Um membro da equipe me disse recentemente: “Sempre que falo sobre os problemas de pecado das pessoas, elas ficam com um olhar vidrado, mas quando falo sobre o que estou aprendendo em relação à vergonha, as pessoas se inclinam e querem saber mais . A culpa diz: “Você fez algo ruim”. A vergonha diz: “Você é ruim”.

Pelo fato de as gerações mais jovens terem crescido em uma cultura totalmente desprovida de verdades absolutas, conversas baseadas na culpa, como uma porta de entrada em suas vidas, não tendem a funcionar. Porém mesmo que eles não conheçam ou concordem com as verdades absolutas que pressupomos, suas almas estão doentes e separadas de Deus. Eles sentem isto profundamente como vergonha, mesmo quando não conectam os pontos à culpa. Certamente não devemos negar a culpa e necessitamos ensiná-la tal como as Escrituras o fazem, mas, como ponto de entrada, podemos tentar mudar a ênfase para a vergonha. Pode ser que o ensino sobre a culpa tenha de vir mais tarde.
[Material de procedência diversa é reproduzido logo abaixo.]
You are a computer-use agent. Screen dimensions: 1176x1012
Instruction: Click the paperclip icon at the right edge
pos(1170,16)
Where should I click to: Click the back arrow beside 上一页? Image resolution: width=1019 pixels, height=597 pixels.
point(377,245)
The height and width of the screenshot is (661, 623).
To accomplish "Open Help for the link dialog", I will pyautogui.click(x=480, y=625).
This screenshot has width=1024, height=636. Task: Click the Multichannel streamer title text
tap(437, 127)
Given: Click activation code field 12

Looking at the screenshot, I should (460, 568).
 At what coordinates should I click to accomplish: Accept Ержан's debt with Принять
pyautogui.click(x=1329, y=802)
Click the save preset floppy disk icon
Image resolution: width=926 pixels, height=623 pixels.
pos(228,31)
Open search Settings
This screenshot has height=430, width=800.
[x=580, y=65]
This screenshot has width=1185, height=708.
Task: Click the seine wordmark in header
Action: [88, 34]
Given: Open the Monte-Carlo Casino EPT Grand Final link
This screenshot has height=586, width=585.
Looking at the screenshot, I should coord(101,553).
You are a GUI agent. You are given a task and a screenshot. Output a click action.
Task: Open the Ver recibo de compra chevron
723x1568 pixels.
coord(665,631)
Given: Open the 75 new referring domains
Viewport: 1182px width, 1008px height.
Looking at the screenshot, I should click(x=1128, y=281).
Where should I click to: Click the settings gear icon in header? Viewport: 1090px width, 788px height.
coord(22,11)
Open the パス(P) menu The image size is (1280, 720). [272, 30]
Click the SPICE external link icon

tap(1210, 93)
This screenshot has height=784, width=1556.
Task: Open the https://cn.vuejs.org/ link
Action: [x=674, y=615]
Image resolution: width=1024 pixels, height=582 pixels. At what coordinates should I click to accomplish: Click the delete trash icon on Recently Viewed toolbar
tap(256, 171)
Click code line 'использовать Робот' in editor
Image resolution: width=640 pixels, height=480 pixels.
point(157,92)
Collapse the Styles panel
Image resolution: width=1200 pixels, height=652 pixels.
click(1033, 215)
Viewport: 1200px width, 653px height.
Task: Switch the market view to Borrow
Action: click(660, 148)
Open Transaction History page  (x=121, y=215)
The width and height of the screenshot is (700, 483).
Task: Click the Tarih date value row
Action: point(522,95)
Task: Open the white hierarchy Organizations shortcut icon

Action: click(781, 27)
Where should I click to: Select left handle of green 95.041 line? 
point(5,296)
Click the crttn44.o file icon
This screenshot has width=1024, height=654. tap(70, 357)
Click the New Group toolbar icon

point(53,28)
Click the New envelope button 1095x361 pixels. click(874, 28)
6. Mude para a ousadia cativante.

O antagonismo em relação ao Evangelho está crescendo em nossa cultura e muitos cristãos se tornaram temerosos e tímidos em seu evangelismo. No entanto, Paulo, em meio a uma oposição muito maior, buscava incitar os corações dos líderes da próxima geração a testemunharem corajosamente. Ele exortou o tímido Timóteo a ter ousadia — não nascida da personalidade ou da confiança em seu próprio dom, mas fundamentada em Deus e em seu Evangelho invencível (2 Tm 1.7; cf. Rm 1.16).

Em uma cultura que se verga à opinião pública, que possamos proclamar de maneira corajosa e cativante as más novas, que nos levam às melhores novas da história do mundo.